The results of the current study showed that there was no difference in clinical symptoms such as fever, chills, headache, loss of taste and smell, sore throat, diarrhea, fatigue, shortness of breath, body aches, nausea, vomiting, cough, and runny nose among the five types of vaccines: Sinovac, AstraZeneca, Sputnik V, Bharat, and Pfizer. This finding indicates that all five types of vaccines have performed similarly in reducing clinical symptoms of COVID-19, and there is no significant difference among them in this regard. This result is important because it demonstrates that each of these vaccine types is capable of controlling and reducing clinical symptoms of COVID-19.

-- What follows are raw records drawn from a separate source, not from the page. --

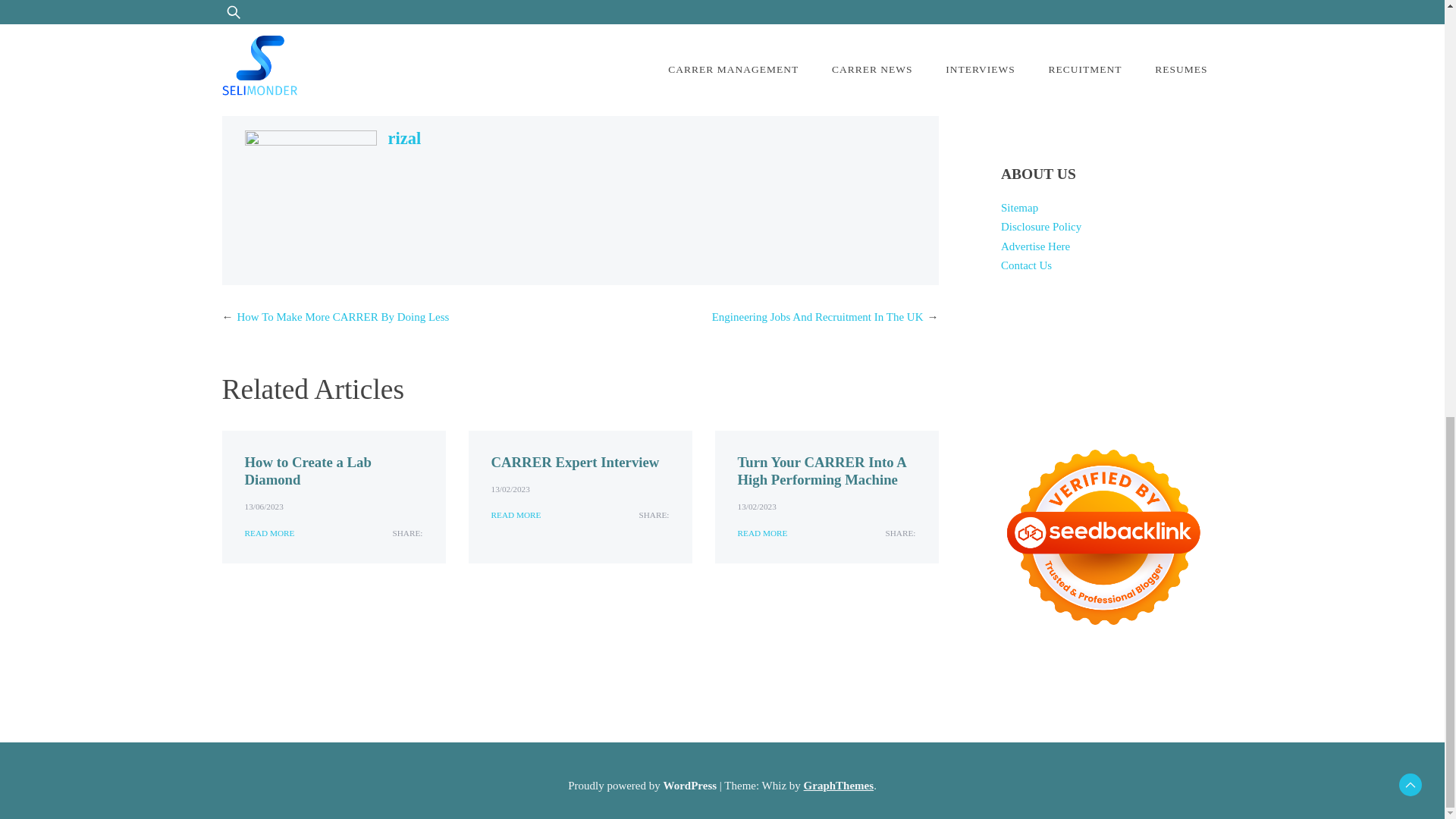
READ MORE (269, 533)
rizal (405, 138)
READ MORE (761, 533)
Engineering Jobs And Recruitment In The UK (817, 316)
CARRER Expert Interview (575, 462)
How to Create a Lab Diamond (307, 470)
Seedbacklink (1103, 536)
READ MORE (516, 514)
Turn Your CARRER Into A High Performing Machine (820, 470)
How To Make More CARRER By Doing Less (341, 316)
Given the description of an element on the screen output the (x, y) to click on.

Individuals who are concerned about these clinical symptoms during vaccination can use any of these vaccine types without having particular concerns about differences in clinical symptoms (28, 29). Gaborieau et al.'s study reported on the prevalence and clinical symptoms of COVID-19. In this study, people with different underlying diseases such as asthma, obesity, and immunodeficiency were also examined, and overall, the most common clinical symptoms in patients were fever, runny nose, digestive problems, and respiratory distress (30). In another study in California, cough, runny nose, and general fatigue were reported as symptoms of patients with COVID-19 (31). Compared to our study. We observed loss of smell sense, sore throat, cough, and fever among the most presented clinical manifestations. Our study includes some limitations, such as the presence of underlying diseases, which may subsequently affect the results. Further investigations on a higher population scale and in other groups within society are needed.

5.1. Conclusions

The study discovered that vaccines developed for the Omicron variant are effective in preventing infections and reducing disease severity. Nevertheless, mutations in the C-terminal region may potentially weaken the antibody response to Omicron. Further research is required to gain a comprehensive understanding of this phenomenon. Gender and vaccine type did not appear to significantly influence these mutations, but underlying health conditions could potentially impact the effectiveness of antibodies. Additionally, all five vaccine types demonstrated similar efficacy in reducing COVID-19 symptoms, implying that any of them can be used effectively against Omicron.